- _CONSIGNE 1_: Dans le texte sur le bien commun, relevez toutes les expressions employées pour nommer ce concept.
- _CONSIGNE 2_: Prolongez le texte sur le bien commun à partir de sa dernière phrase.

- _EXTRAIT CHOISI_:
-------------------------

Toutefois, le concept
qui rend peut-être le mieux compte de la dimension éthique de la communauté
politique et qui s’ordonne les questions concernant les rapports entre individus
et communauté, les sens de la justice, de l’égalité et de la reconnaissance
et celui de bonum commune – le bien commun.
Il est vrai, le bien
commun est un concept vague, mais il n’est pas néanmoins vide de
contenu. Inspirant une certaine réticence due à son caractère pré-moderne
– dont les significations ne doivent pas être refusées pour autant – le
bien commun ou le bien public semble garder son statut
de concept viable de la pensée politique sur la démocratie et dans la démocratie.
Toutefois, cela n’empêche que les questions concernant le contenu qui lui
est assigné dans le contexte d’une société qui refuse de reconnaître une
unité organique et un sens partagé de l’existence, constituent le sujet
d’une dispute qui n’aboutit pas facilement à des conclusions.
D’abord, le désaccord
dépend, en grande mesure, de la perspective que l’on adopte sur le bien
humain
[13]
. On a ainsi à faire avec au moins deux grandes traditions :
une tradition qui repose sur la pensée d’Aristote et qui assume une perspective
«sociale» et une tradition tout aussi noble, qui renvoie à John Locke et
qui s’organise autour d’une approche atomiste. Selon cette dernière, le
bien humain est regardé sous l’angle de la capacité de chaque individu de
l’accomplir ou de l’atteindre, l’association étant dans ce cas plutôt conjoncturelle.
En revanche, selon la première perspective, la condition de la réalisation
du bien réside dans le lien social même, à la fois fondement et partie de
ce bien
[14]
.

-------------------------

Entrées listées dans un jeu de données
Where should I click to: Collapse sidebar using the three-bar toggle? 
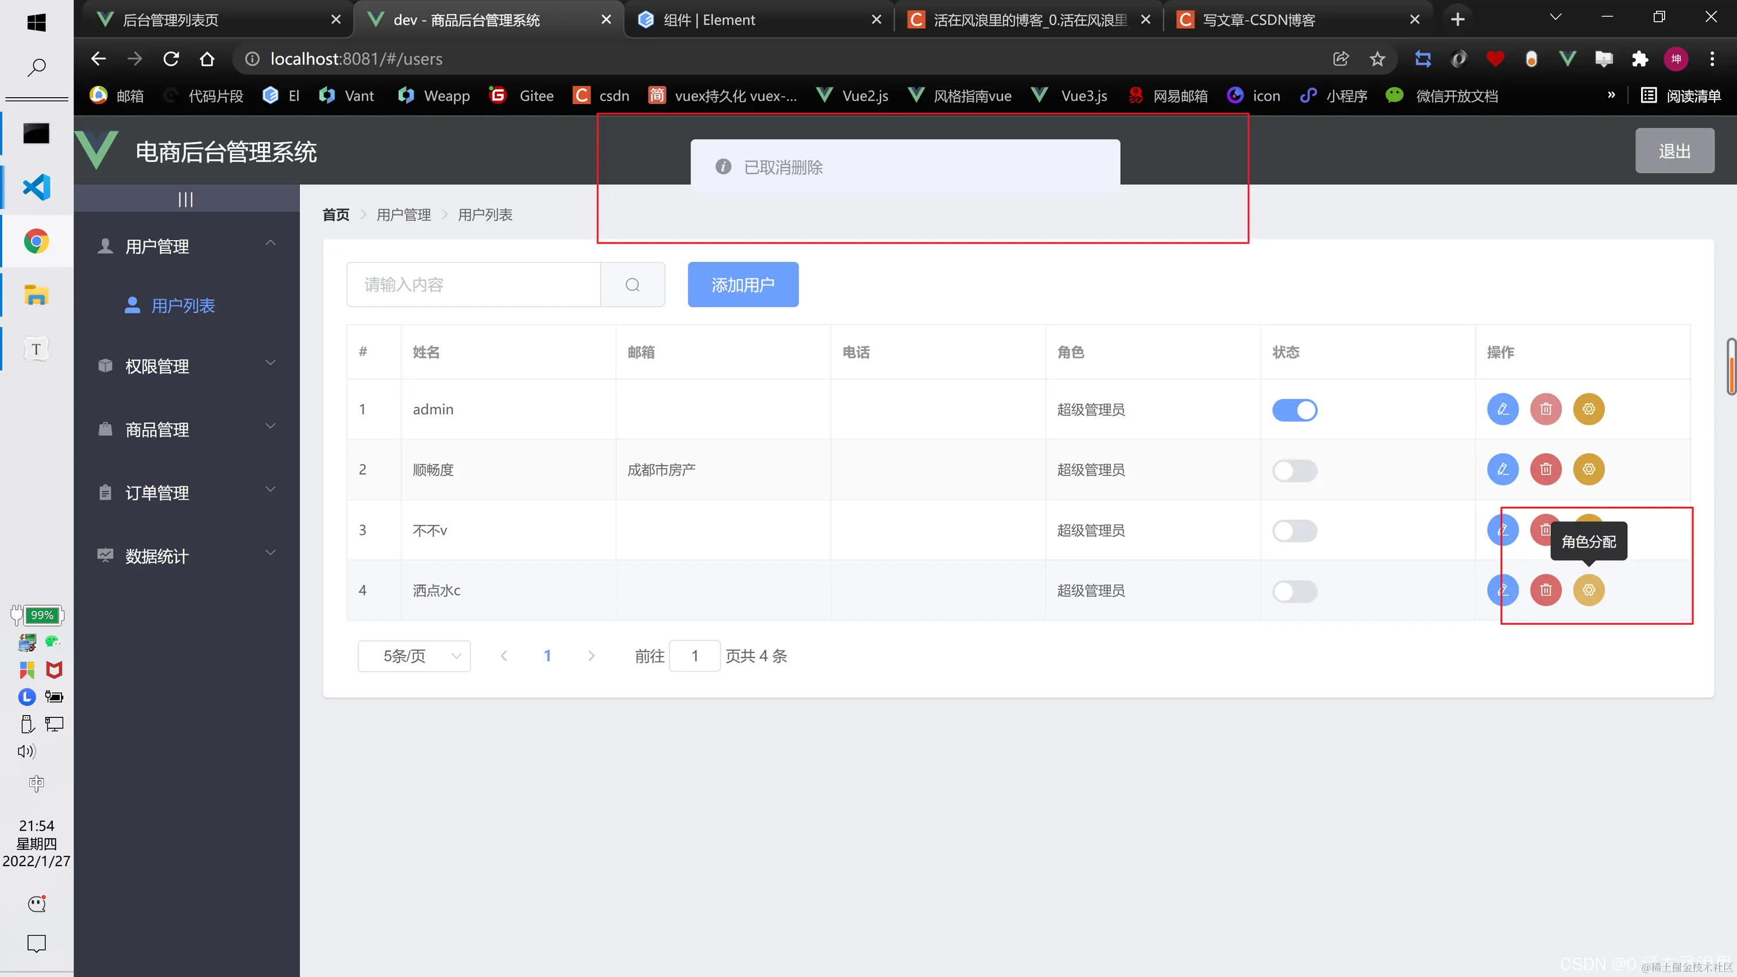point(185,200)
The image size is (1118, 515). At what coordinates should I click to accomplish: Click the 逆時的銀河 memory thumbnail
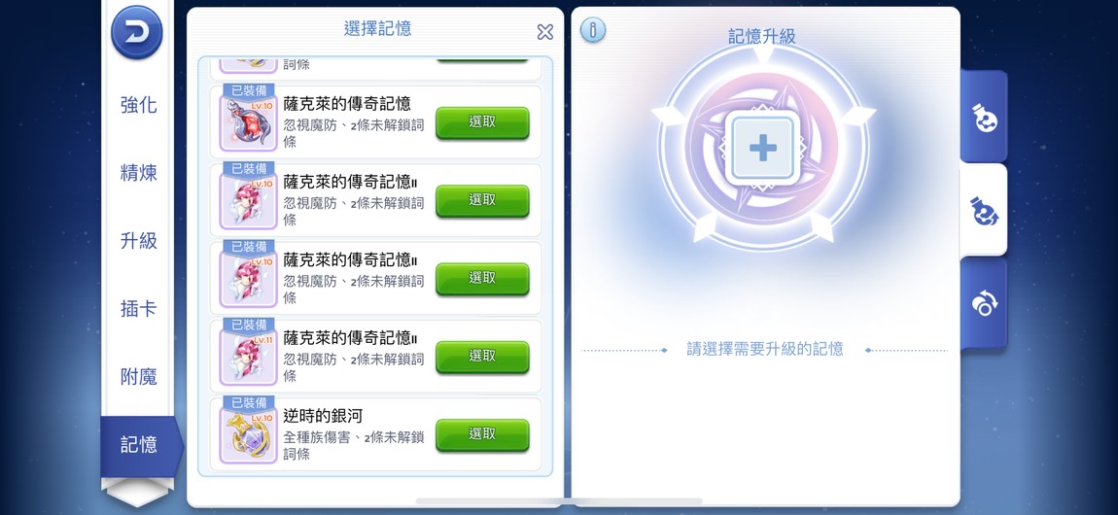point(248,436)
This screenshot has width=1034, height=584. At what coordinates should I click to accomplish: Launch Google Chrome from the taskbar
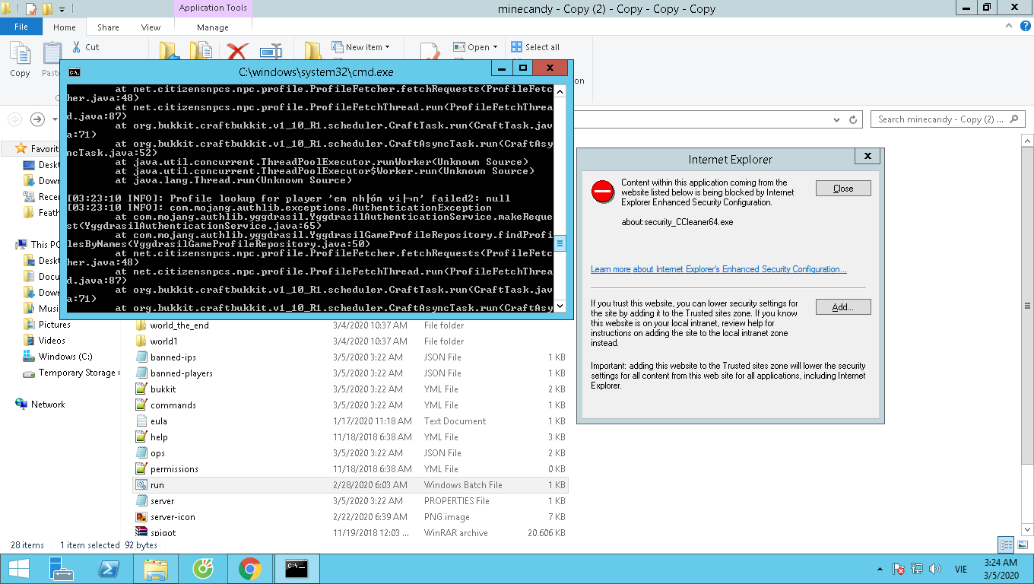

-------------------------

- _RÉPONSE FINALE 1_: bonum commune, bien commun, bien public

- _RÉPONSE FINALE 2_:
En second lieu, la pierre
de touche du débat est donnée par la question de savoir si ce bien commun
jouit d’une existence en quelque sorte réelle et indépendante ou bien il
résulte seulement de l’addition des biens particuliers. Cette dernière réponse,
qu’offre en général l’école individualiste dans le sillage de Jeremy Bentham,
efface toute différence essentielle et n’établit qu’une distinction numérique
entre le bien commun et les biens particuliers
[15]
. En revanche, l’autre réponse, formulée dans la tradition
d’Aristote et de St. Thomas, fait du bien commun une valeur nouvelle qui
ne décrit pas nécessairement un «objet indivis ou un événement unique, ni
une institution commune, mais un mode d’être qui dit lui-même une certaine
communauté et qui se trouve réalisé dans les membres tout en respectant
pleinement leur diversité»
[16]
. Le rapport qui s’établit dans ce cas entre le bien commun
et le bien particulier - sans que se dernier se voit avili de quelque façon que ce soit – est décrit par le procédé
scolastique de l’analogie
[17]
.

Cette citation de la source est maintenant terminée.